Thanks gents. I have also been working with this technique for the last couple years as well. It occurred to me one day while shooting my usual marksmanship work "hey...a BG won't be stationary, and I know a guy with a knife can close a 15 yard gap in roughly 2 seconds. I will not have time to draw my weapon and aim to shoot him. So I began to think about it and studies "tactical shooting" looking for videos of SPECOPS-like drills b/c I know those guys know how to shoot under pressure. So I try to mix it up shooting at close ranges out to 25 yards. I really don't go beyond that distance b/c if I'm that far away from someone I can likely turn, extend and get away. 

I've also taken a look at some bigger guys wondering how I would handle a situation where the got after me. I know some big guys can more quickly and be on you widda quickness! It's good to know others who are well versed have also spent time working the same things. I guess great tactical minds think alike! Carry on, gentlemen.


----------



## Steve M1911A1 (Feb 6, 2008)

*Germane to This Discussion:*
Please see _Post #5_, here: http://www.handgunforum.net/tactics-technique/40072-dissecting-mozambique-drill.html


----------



## shepsan (Jan 22, 2013)

Thank you for posting this video. I wish I would have seen it or one similar one many years ago when I first began my gun handling. Then, I was taught to shoot with a single hand aiming at a bulls eye target and slowly squeezing off a round. While this was fine for recreational shooting, it did not enhance my ability to defend myself from a close encounter with an attacker.

Today, I hone my defensive skills so that I am prepared to meet a threat whether an attacker is mere feet from me or many yards distant. Thus, I practice both sight shooting and point shooting. These two techniques have valid reasons for being a part of my practice regimen. 

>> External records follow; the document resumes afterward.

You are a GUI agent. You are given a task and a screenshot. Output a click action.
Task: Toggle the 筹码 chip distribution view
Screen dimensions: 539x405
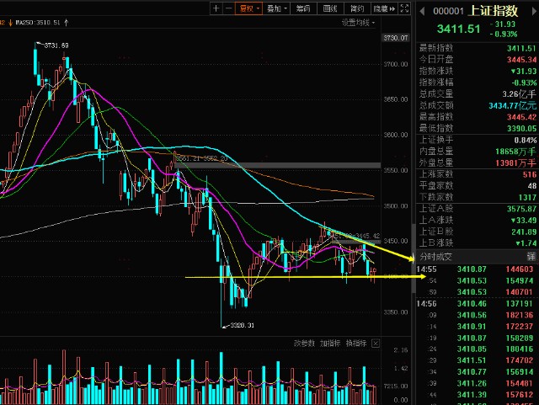[303, 8]
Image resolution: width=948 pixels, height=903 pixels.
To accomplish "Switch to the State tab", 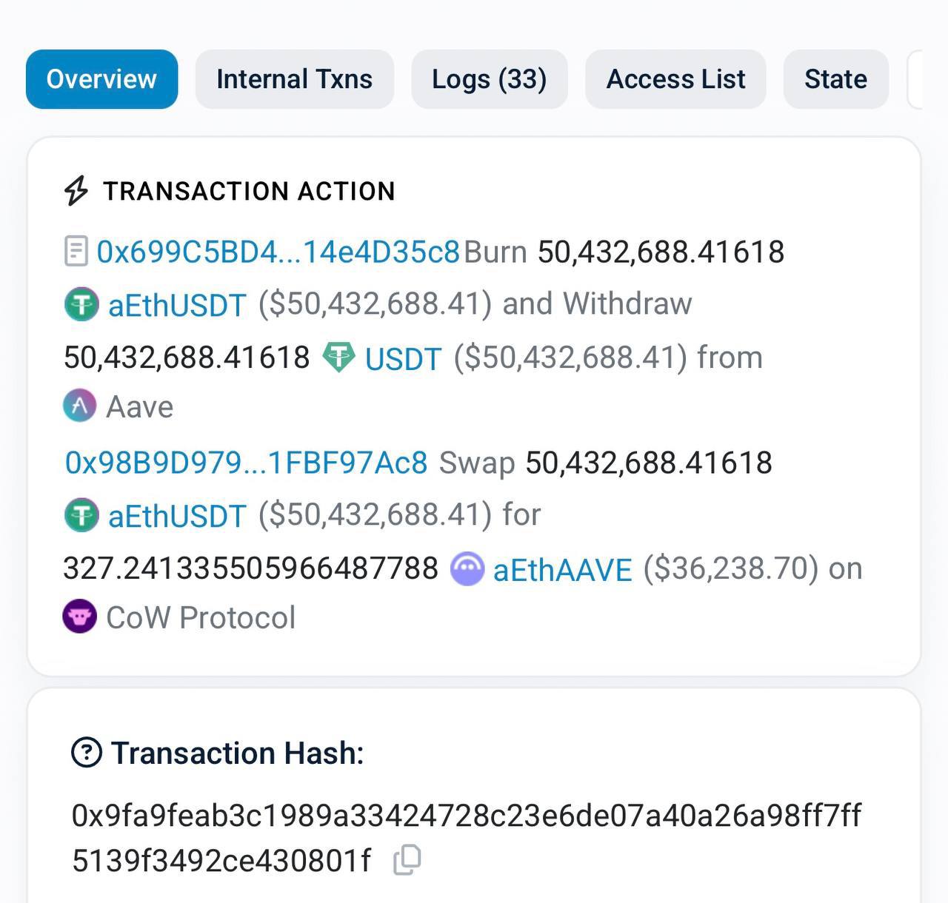I will point(835,79).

I have read and the video intimates that under stress one automatically falls back on his training. This may be so. Yet, I also believe that under stress, one’s basic instincts might supersede the rational thinking one has during normal times and obviate the techniques learned in training.

I do not think it possible to be able to raise a sidearm from holster to eye level, align the sights on a close-by attacker who is quickly closing ground on me and squeeze the trigger to shoot the attacker’s center mass before he shoots or knives me. 

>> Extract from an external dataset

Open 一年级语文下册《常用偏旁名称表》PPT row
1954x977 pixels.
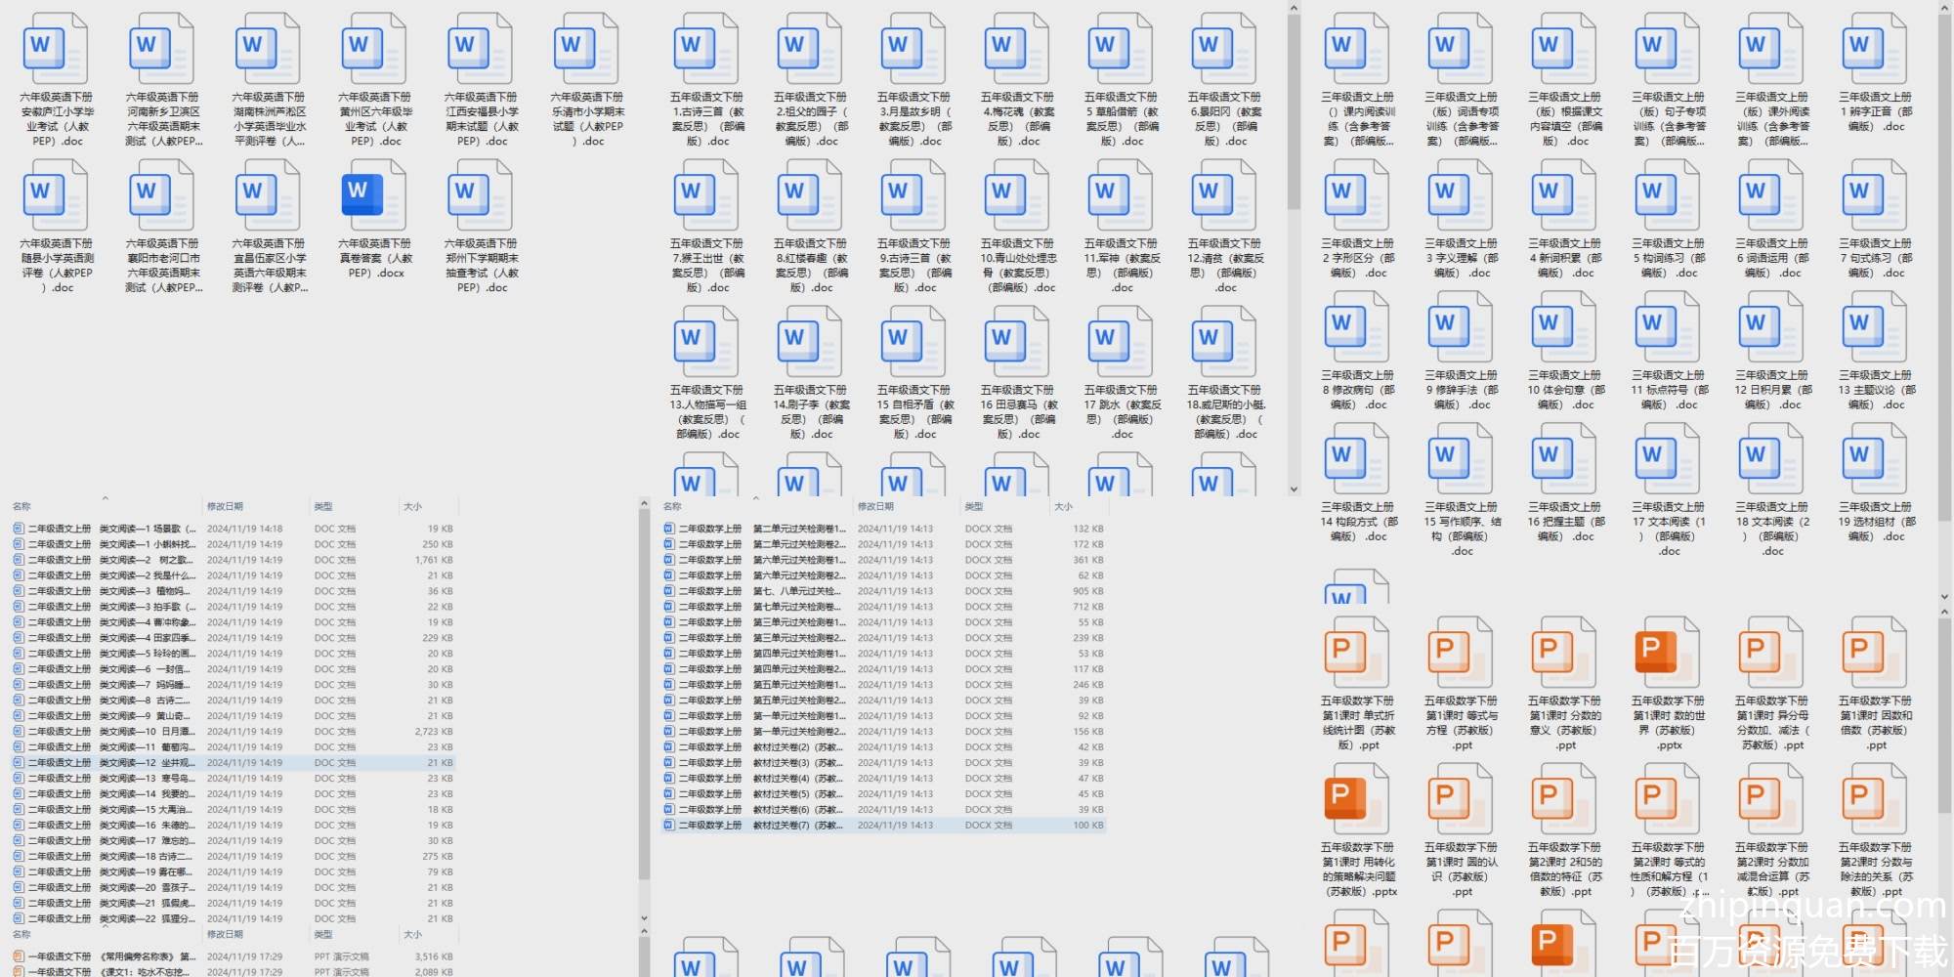[147, 956]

However, if that attacker is closing in on me from a faraway enough distance for me to take all of those same steps, my sight shoot accuracy training would stop the attacker in his tracks.

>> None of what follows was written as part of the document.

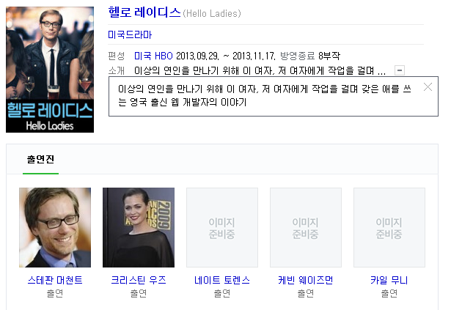This screenshot has width=451, height=310.
Task: Close the synopsis popup with the X icon
Action: click(x=428, y=87)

That said, in a close quarters confrontation with an attacker (mere feet away), in which I must shoot quickly and stop the attacker in order to survive, point shooting provides the technique to do so. Point shooting differs in many ways from sight shooting. In sight shooting, eyes are on the sights, the sights aligned to target and the trigger slowly squeezed in a measured way. This takes time.

In point shooting, eyes are focused directly on the target not the sights, arms and hand extended on a line to the target while the trigger is pulled as fast as possible. The first shot is followed by quick successive pulls (not squeezes) of the trigger. 

I rely on eye to hand coordination to aim the angle of the gun directly at the center mass of the attacker. By this I mean, my arms and hands (in an Isosceles or Weaver stance) are pointed in a direct line with my eyes at the target. If the angle is high, hits will be made in the neck and head. If the angle is low, the gut will be penetrated. To either side, lungs and kidney will be blasted. It is theoretically possible that any such hits in a vital organ will stop the attacker in his tracks before he does damage to me.

There is no doubt in my mind that advances in technique will be developed that will enable one to better protect himself. But for now, the video affirms my method of defensive drills.


----------



## Steve M1911A1 (Feb 6, 2008)

shepsan said:


> ...I do not think it possible to be able to raise a sidearm from holster to eye level, align the sights on a close-by attacker who is quickly closing ground on me and squeeze the trigger to shoot the attacker's center mass before he shoots or knives me...


The best defensive technique almost always includes movement. It's called "Getting off of the 'X'."
If you stand rooted in one spot while you present your firearm and shoot it, you will very likely lose the fight.

Generally speaking, if your opponent is right-handed, you move laterally to your right. If he is left-handed, move left.
Moving to your rear is also good, but you take the chance of stumbling over an unseen object behind you.
And when confronted by more than one attacker, moving from side to side while keeping your back to a wall is a good strategy.

Spot the guy armed with the most dangerous (or longest-range) weapon, and take him out first.
Otherwise, start with the nearest attacker.

Shoot two-on-each, and then go back and finish the job as required.

Of course, all of this requires practice, practice, and more practice.


----------



## pic (Nov 14, 2009)

GCBHM said:


> I call it Point of Aim shooting. Perfect for close in defense shooting.


Even though the sights have been removed, he does have the gun at eye level.
The slide itself can give accurate lines.
I would like to see more shooting out of the holster after the gun has cleared your chance of shooting yourself ,,
without extended arms for the first two shots.


----------